Según informes recientes del Centro Nacional de Ciberseguridad del Reino Unido (NCSC), el acceso a software espía comercial ha dejado de ser una herramienta exclusiva de unas pocas potencias para convertirse en un recurso global. Actualmente, se estima que más de 100 países cuentan con estas capacidades, un salto significativo frente a los 80 registrados apenas en 2023.
Esta tecnología, desarrollada por entidades privadas como NSO Group (Pegasus) o Paragon (Graphite), aprovecha vulnerabilidades críticas en sistemas operativos para infiltrarse en dispositivos móviles y ordenadores.
Países poseen software espía capaz de hackear
Lo que antes requería infraestructuras de inteligencia masivas, hoy puede adquirirse en el mercado comercial, reduciendo drásticamente la barrera de entrada para gobiernos extranjeros y actores maliciosos.
Originalmente, el uso de estas herramientas se justificaba bajo la premisa de combatir el terrorismo y el crimen organizado.
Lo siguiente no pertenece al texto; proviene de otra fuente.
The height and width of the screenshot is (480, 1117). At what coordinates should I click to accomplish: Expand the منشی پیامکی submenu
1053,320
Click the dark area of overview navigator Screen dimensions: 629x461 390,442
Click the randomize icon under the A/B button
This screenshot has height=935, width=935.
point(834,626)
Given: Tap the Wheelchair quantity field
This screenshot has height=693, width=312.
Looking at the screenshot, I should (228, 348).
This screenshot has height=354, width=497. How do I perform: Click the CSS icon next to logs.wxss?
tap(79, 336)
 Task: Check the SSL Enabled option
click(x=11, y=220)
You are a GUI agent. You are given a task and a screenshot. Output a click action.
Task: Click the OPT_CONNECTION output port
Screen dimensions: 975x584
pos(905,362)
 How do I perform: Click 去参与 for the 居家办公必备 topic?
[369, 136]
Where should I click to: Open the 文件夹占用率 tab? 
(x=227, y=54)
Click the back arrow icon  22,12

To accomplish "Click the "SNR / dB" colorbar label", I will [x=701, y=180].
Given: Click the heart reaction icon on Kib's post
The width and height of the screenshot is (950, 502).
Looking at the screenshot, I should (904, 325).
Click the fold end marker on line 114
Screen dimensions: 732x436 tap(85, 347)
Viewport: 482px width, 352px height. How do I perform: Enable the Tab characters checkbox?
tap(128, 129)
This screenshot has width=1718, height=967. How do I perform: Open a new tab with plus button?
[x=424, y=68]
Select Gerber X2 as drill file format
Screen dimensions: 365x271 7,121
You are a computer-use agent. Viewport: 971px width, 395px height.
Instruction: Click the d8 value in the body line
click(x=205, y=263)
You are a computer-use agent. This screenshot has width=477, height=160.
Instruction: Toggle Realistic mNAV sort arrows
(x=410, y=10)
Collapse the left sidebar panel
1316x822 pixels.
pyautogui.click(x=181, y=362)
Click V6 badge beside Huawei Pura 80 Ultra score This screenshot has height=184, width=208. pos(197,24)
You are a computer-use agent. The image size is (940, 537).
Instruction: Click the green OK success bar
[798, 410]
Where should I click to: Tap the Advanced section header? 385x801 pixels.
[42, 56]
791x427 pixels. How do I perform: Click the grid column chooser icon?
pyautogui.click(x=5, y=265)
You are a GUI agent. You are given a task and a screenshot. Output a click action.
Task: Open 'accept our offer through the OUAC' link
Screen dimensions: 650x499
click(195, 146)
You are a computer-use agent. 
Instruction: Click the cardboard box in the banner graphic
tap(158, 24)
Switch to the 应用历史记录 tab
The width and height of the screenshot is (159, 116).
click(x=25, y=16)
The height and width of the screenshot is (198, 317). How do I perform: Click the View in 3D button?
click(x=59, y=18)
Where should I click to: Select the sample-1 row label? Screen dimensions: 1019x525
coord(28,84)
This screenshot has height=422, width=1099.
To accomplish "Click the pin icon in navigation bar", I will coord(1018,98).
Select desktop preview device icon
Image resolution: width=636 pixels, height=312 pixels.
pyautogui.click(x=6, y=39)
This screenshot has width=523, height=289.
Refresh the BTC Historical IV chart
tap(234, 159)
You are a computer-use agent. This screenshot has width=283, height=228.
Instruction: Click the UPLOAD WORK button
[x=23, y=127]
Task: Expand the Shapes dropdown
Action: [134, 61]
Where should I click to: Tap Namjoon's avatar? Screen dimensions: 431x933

Sin embargo, la realidad descrita por Richard Horne, director del NCSC, es mucho más alarmante:
- Ampliación de objetivos: Ya no solo se persigue a delincuentes; la lista de víctimas incluye ahora a periodistas, disidentes políticos y, más recientemente, a banqueros y empresarios acaudalados.
- Ataques de Estado: La mayoría de los incidentes de importancia nacional dirigidos contra el Reino Unido provienen de gobiernos adversarios, no de bandas cibernéticas comunes.
Llamado a la realidad
En la conferencia CYBERUK en Glasgow, Horne advirtió que el sector corporativo aún no comprende la magnitud del riesgo.
La proliferación de estos programas sugiere que nadie con información valiosa está realmente a salvo, marcando una era donde la privacidad digital es más vulnerable que nunca.